心拍動や呼吸の影響を避けるために呼吸補正が必要です

胸部MRI検査とは、強い磁力を発生するMRI装置を用いて、胸部にある臓器(肺・大動脈など)の細かい断層写真を撮る検査方法です。
MRI検査には、撮像条件を変えて画像のコントラストを調節でき、縦・横・斜めなど撮りたい方向からの断層画像を得ることができるという利点があります。
放射線を使わないので被爆はありません。

胸部MRI検査 方法
  1. (1)身に着けているアクセサリーなどの金属類を外し、検査着に着替えます。
  2. (2)造影剤を使用する場合は、検査前に造影剤を入れる血管を確保し、検査中に位置がずれないよう防止します。
  3. (3)検査台の上に寝ます。
  4. (4)筒のような形の大きな磁石の中に入り、強磁場超電動装置が自動的に動いてきて撮影が行われます。
撮影中、数秒の息止めを繰り返します。
検査中大きな音がするためうるさく感じますが痛みのない検査です。
検査時間は約30~60分です。
検査時の注意点
  • MRI検査は金属が装置に引っ張られ危険なため、体内に金属を埋め込んでいる方や刺青・アートメイキングを施されている方は検査を受けられない場合があります。
  • 閉鎖空間で大きな音がするため、閉所恐怖症の方は事前に担当者に相談しましょう。
  • 造影剤を使用して検査を行う場合、まれに副作用(気分が悪くなる・じんましんが出るなど)が起きる場合があります。

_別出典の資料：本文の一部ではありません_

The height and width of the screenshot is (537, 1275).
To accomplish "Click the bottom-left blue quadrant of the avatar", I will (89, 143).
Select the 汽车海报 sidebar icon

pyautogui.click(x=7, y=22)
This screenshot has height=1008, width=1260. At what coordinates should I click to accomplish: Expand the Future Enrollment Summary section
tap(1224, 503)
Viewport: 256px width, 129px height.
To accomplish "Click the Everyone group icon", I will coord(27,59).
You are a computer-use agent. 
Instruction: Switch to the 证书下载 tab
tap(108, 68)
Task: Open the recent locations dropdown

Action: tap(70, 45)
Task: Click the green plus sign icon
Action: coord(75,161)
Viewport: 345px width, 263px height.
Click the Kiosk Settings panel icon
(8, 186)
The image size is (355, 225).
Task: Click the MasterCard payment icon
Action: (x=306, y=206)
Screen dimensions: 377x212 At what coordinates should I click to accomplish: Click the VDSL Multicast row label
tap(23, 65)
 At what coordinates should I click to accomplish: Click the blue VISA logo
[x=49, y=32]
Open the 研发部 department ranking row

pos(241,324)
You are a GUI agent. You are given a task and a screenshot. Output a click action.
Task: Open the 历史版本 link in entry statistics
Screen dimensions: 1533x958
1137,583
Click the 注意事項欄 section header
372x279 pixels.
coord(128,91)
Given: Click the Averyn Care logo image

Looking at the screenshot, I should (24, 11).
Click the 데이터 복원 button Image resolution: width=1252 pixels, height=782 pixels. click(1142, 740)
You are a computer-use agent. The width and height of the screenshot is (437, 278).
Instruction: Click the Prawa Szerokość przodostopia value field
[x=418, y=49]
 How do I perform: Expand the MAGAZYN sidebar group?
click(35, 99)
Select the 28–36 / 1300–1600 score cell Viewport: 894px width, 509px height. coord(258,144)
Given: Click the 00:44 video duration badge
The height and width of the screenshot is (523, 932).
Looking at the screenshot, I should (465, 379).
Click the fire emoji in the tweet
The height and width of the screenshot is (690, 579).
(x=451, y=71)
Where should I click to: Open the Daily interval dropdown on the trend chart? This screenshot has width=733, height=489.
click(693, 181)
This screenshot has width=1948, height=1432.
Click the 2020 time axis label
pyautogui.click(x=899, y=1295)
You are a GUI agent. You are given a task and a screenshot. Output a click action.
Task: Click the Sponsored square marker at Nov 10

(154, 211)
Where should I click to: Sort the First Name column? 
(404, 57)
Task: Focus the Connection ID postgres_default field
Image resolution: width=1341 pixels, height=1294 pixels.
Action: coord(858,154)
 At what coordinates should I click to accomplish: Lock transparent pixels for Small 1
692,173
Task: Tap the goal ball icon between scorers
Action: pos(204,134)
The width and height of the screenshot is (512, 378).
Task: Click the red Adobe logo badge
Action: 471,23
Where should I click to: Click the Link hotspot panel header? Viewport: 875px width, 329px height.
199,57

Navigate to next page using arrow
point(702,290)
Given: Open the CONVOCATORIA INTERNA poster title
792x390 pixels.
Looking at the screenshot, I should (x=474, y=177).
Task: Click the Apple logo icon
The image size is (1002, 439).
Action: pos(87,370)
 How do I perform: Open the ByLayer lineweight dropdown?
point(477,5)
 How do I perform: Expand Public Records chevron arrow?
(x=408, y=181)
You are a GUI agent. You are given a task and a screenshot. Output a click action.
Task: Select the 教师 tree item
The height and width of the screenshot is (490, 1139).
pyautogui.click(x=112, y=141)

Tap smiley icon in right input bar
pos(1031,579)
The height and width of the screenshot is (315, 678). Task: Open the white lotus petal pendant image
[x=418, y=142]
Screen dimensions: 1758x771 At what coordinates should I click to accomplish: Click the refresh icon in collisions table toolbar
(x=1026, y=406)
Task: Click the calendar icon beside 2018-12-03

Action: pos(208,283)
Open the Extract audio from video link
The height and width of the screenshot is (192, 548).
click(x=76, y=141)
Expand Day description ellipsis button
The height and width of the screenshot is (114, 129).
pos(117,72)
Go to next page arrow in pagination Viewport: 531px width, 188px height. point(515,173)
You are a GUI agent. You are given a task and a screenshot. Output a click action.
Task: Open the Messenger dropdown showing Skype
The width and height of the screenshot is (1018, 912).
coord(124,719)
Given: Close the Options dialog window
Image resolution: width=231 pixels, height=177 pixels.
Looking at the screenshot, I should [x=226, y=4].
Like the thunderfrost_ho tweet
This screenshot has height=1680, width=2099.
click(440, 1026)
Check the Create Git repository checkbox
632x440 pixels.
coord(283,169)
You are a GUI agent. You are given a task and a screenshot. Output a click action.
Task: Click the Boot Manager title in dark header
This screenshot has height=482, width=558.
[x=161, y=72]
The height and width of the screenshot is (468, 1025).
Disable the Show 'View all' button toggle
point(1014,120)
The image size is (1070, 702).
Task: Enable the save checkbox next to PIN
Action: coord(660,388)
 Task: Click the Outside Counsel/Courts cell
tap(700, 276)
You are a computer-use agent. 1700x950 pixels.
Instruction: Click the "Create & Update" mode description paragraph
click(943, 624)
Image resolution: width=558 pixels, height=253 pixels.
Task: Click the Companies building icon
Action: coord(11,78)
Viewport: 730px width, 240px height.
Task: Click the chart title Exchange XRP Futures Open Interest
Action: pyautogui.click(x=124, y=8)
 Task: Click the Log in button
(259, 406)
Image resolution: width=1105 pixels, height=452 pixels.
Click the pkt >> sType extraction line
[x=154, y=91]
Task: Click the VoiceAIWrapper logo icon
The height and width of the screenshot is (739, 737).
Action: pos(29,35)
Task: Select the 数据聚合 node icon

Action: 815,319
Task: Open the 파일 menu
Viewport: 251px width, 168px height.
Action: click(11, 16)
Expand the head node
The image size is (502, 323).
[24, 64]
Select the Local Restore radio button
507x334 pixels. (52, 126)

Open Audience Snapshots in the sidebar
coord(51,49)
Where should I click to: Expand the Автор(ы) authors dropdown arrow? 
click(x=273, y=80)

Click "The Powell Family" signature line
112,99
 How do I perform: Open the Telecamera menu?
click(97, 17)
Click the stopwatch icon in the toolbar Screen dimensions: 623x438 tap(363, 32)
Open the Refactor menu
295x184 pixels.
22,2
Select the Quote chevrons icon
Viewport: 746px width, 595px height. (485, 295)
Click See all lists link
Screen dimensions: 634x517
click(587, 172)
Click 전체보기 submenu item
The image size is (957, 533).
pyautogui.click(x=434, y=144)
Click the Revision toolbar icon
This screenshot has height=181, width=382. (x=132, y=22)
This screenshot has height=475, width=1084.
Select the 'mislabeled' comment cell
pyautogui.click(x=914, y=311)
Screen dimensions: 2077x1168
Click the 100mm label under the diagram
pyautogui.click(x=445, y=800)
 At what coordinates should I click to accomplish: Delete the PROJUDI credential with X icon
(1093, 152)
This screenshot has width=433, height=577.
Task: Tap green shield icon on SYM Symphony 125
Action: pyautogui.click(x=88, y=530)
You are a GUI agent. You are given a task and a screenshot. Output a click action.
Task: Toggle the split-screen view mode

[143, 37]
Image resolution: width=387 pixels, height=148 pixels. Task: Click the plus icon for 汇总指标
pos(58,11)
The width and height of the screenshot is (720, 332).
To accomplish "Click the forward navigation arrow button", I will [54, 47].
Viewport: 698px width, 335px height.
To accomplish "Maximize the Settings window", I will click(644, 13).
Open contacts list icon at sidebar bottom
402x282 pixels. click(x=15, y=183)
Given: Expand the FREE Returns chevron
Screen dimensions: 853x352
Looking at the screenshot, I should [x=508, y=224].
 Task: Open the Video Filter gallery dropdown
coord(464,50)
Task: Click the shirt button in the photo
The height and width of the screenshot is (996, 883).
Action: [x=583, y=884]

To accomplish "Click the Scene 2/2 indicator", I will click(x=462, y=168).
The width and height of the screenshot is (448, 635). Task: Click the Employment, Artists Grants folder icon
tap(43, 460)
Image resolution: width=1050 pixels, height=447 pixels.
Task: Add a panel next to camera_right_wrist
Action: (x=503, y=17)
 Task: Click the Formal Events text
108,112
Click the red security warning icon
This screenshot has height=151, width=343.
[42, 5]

アレルギー体質・過去に同様の検査で体調を崩した・腎機能障害がある方は担当医に伝えましょう。
  • 使用した造影剤は尿から排泄されるため、検査終了後は十分に水分を取りましょう(当日のアルコールは控えましょう)。
  • 帰宅後、何か異変を感じたらすぐ医療機関に連絡し、いつ造影剤を注射したかを必ず伝えましょう。
  • 眼鏡・ピアス・イヤリング・ネックレス・ヘアピン・腕時計・鍵・入れ歯・携帯電話・磁気カード・カイロ・補聴器は磁力の影響を受ける可能性があるため検査室への持込は厳禁です。

大動脈瘤は突然死の原因になります

胸部MRI検査は、大動脈瘤・大動脈剥離・肺がん・縦隔腫瘍・胸膜病変・結核腫などの発見・診断に役立ちます。

自覚症状
胸部大動脈瘤 大きくなるにつれ周囲を圧迫していくので気管を圧迫すると呼吸困難、食道を圧迫すると食べ物をのみ込むことが困難になります。症状がないことも多い。
大動脈剥離(解離) 胸部あるいは背部にバットで殴られたような経験したことがないほどの激痛を感じる。
肺がん 1か月以上続く乾いた空咳・血痰・胸の痛み・発熱・息切れ・嗄声・喘鳴など。
縦隔腫瘍 呼吸困難・胸痛・胸部の圧迫感・動悸など。
結核腫 限局性の小脳及び脳幹症状・片麻痺・脳圧亢進症状など。
肺がんの危険因子
(ハイリスク)
  • 喫煙(特に、一日の喫煙本数×喫煙年数が600以上)
  • 40歳以上(特に男性)
  • 粉じんなどを吸い込みやすい環境にある方
  • 肉食中心の食生活
大動脈瘤の危険因子
(ハイリスク)
  • 加齢(男性45歳以上・女性55歳以上)
  • 過去に脳梗塞を起こしたことがある、もしくは脳梗塞の疑いがある
  • 高血圧
  • 糖尿病
  • 高脂血症(コレステロールが高い、中性脂肪が高い方)
  • 高尿酸血症
  • 肥満
  • ヘビースモーカー
  • メタボリックシンドローム(内臓脂肪型肥満で高血圧・糖尿病・脂質異常症のうち2つ以上該当する状態)などの生活習慣病がある
  • 運動不足

大動脈瘤の原因の多くは動脈硬化と言われており、動脈硬化は症状がなくても静かに進行していきます。
異変があった場合は、レントゲン検査・CT検査などの検査を併用して行い病気の診断を行いましょう。
45歳を過ぎたら胸部MRI検査を受けてみましょう。